[SET TASK]
Pull out each line in the entries below that contains the word "Click", and copy those lines. Case counts.

[RECORDS FOR PROCESSING]

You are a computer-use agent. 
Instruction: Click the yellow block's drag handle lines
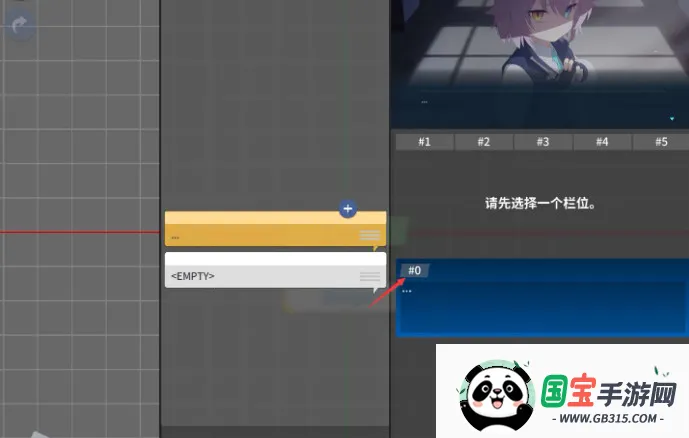(370, 235)
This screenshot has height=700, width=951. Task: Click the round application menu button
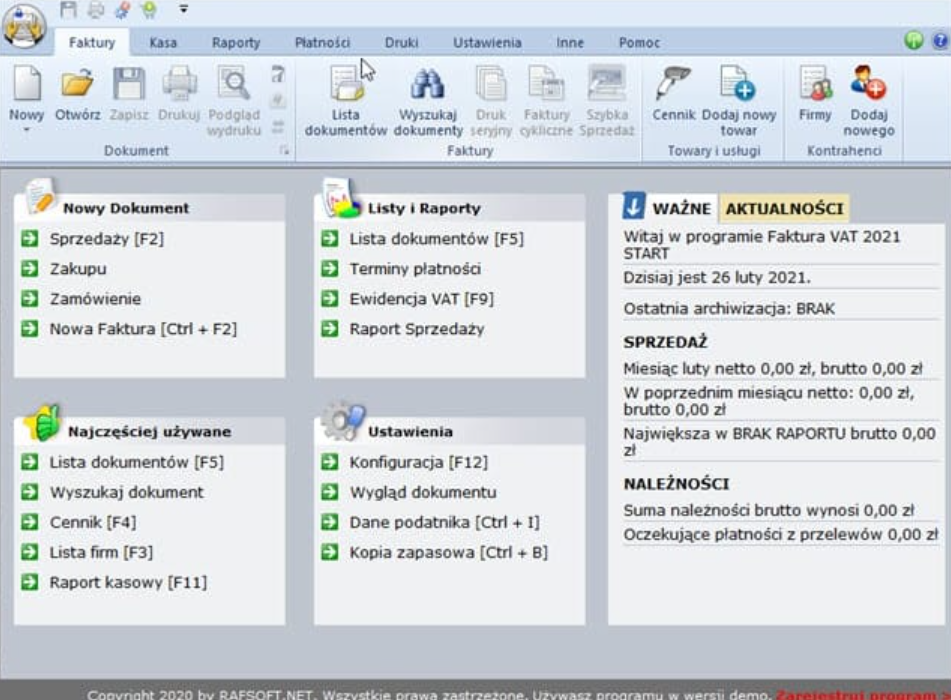(27, 27)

[EXERCISE OUTPUT]
Instruction: Click the yellow block's drag handle lines
This screenshot has height=700, width=951. Task: Click the round application menu button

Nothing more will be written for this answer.